▽

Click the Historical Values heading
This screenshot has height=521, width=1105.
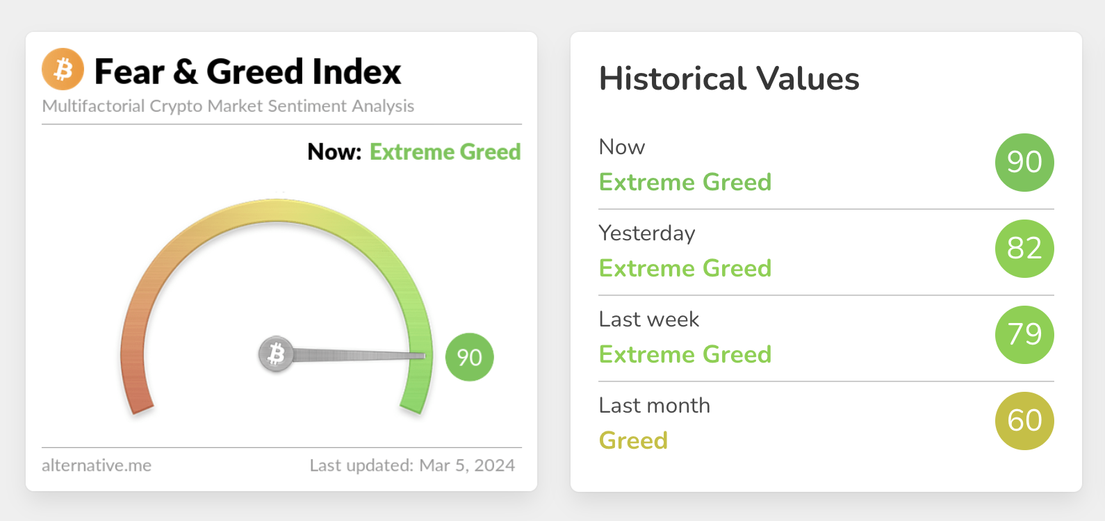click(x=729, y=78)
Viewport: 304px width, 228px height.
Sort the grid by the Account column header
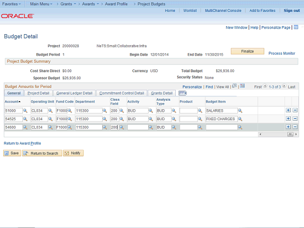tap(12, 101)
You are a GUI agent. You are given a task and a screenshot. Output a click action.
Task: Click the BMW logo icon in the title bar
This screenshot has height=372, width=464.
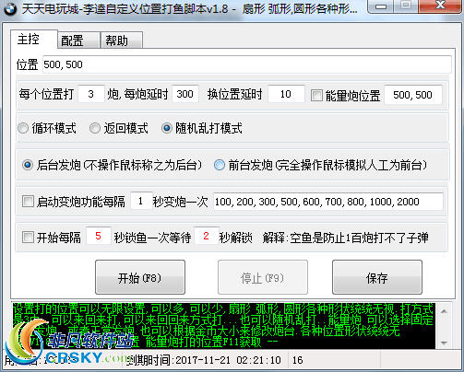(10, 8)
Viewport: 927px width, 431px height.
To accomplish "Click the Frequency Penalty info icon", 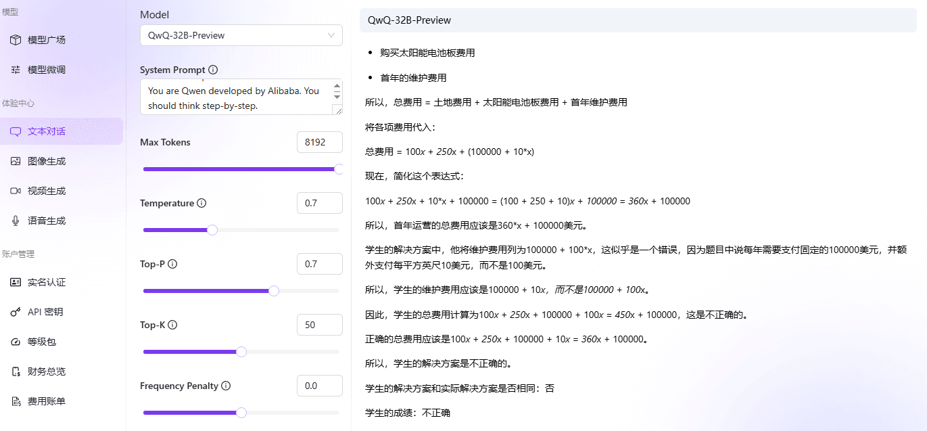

△

Work task -> I'd like the material repeated word for word, without the pictures it holds.

Result of this task ->
Click the Historical Values heading
This screenshot has height=521, width=1105.
click(x=729, y=78)
Viewport: 304px width, 228px height.
Sort the grid by the Account column header
tap(12, 101)
You are a GUI agent. You are given a task and a screenshot. Output a click action.
Task: Click the BMW logo icon in the title bar
This screenshot has height=372, width=464.
(10, 8)
Viewport: 927px width, 431px height.
To accomplish "Click the Frequency Penalty info icon", 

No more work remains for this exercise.